Cameron Stephenson: Right.

Farron Cousins: The proton pump inhibitors. If that sounds foreign to you, heartburn medication, over the counter prescription. There was recently, because the Prilosec issue has been out there for a long time, first of all, tell us what was happening with these PPIs.

Cameron Stephenson: So PPIs, like you said, they’re for acid reflux, GERD, just heartburn. You can get ’em both prescription and over the counter. What these drugs were causing is kidney disease, in two forms, chronic and acute. So some people would have their kidney completely shut down and they would have to go to the hospital, get medications. Sometimes they got better, sometimes they didn’t.

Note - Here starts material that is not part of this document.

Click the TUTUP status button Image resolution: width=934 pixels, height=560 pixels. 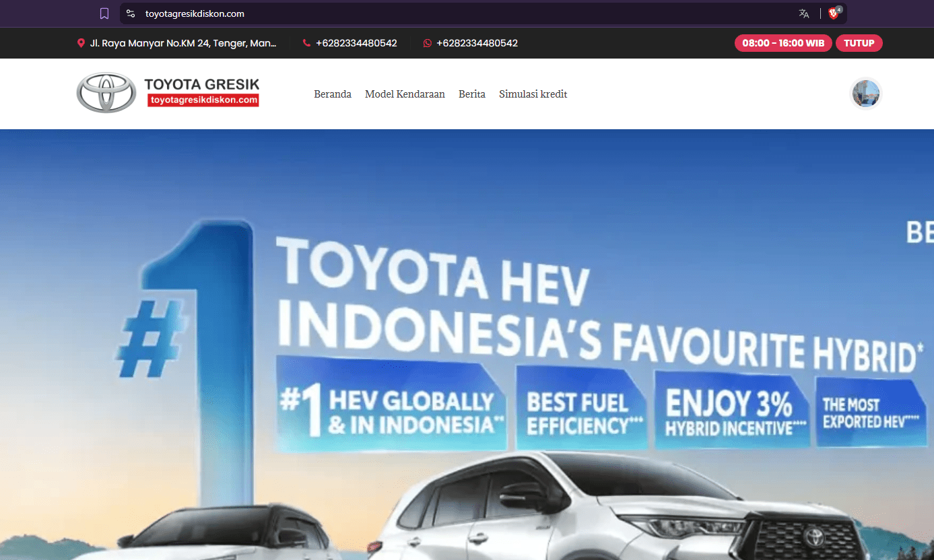pos(859,42)

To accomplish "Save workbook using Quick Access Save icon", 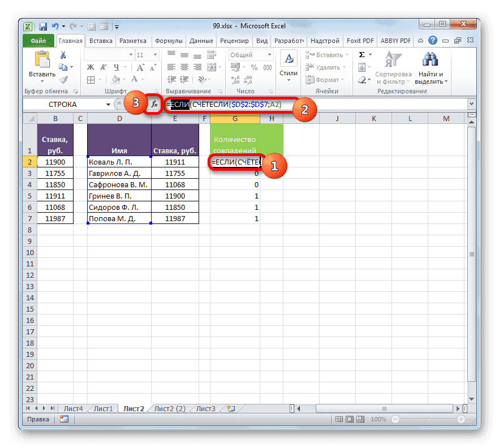I will (x=42, y=26).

Chronic over the course of decades, of years to decades using these drugs, the chronic kidney disease can happen where you get CKD 3, gets to 4, gets to 5, and you’re at end stage renal disease, and now you need dialysis for the rest of your life. So this was a drug, much like Ozempic, that, I mea, how many people don’t have heartburn? People are looking for something to help their reflux, to help their heartburn and the efficacy of these drugs, PPIs work, they do their job.

But again, like we see in every case, the manufacturers didn’t tell people that their kidneys could fail on them and that’s something that you have a right to know, to talk about with your doctor before you get on these drugs. And like you said, Farron, I’m very happy to report, and I can’t really get into specifics, but the plaintiff’s executive committee, the plaintiff’s steering committee of which Levin Papantonio Rafferty is a member, just reached a massive settlement with AstraZeneca, and they’re the makers of Nexium and Prilosec. Now one of the manufacturers that we’re still going after is Takeda. AZ is the biggest market share defendant, but Takeda’s not that far behind them. And now our eyes are focused sharply on Takeda, and we’re gonna bring the litigation to them.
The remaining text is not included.